» TASK INSTRUCTIONS
Everything from the line containing "At what coordinates" to the last line of the listing below, inclusive, is what you should output, exactly as it appears.
*** Opening INPUT MATERIAL ***
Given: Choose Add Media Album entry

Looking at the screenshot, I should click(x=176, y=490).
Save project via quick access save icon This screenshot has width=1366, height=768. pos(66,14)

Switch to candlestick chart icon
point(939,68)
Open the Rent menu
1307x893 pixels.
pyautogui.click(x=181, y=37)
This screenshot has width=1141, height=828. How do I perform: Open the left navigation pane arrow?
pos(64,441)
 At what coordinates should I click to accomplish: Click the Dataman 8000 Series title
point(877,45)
*** Closing INPUT MATERIAL ***
» SOLUTION
 At what coordinates should I click to accomplish: Click the Dataman 8000 Series title
point(877,45)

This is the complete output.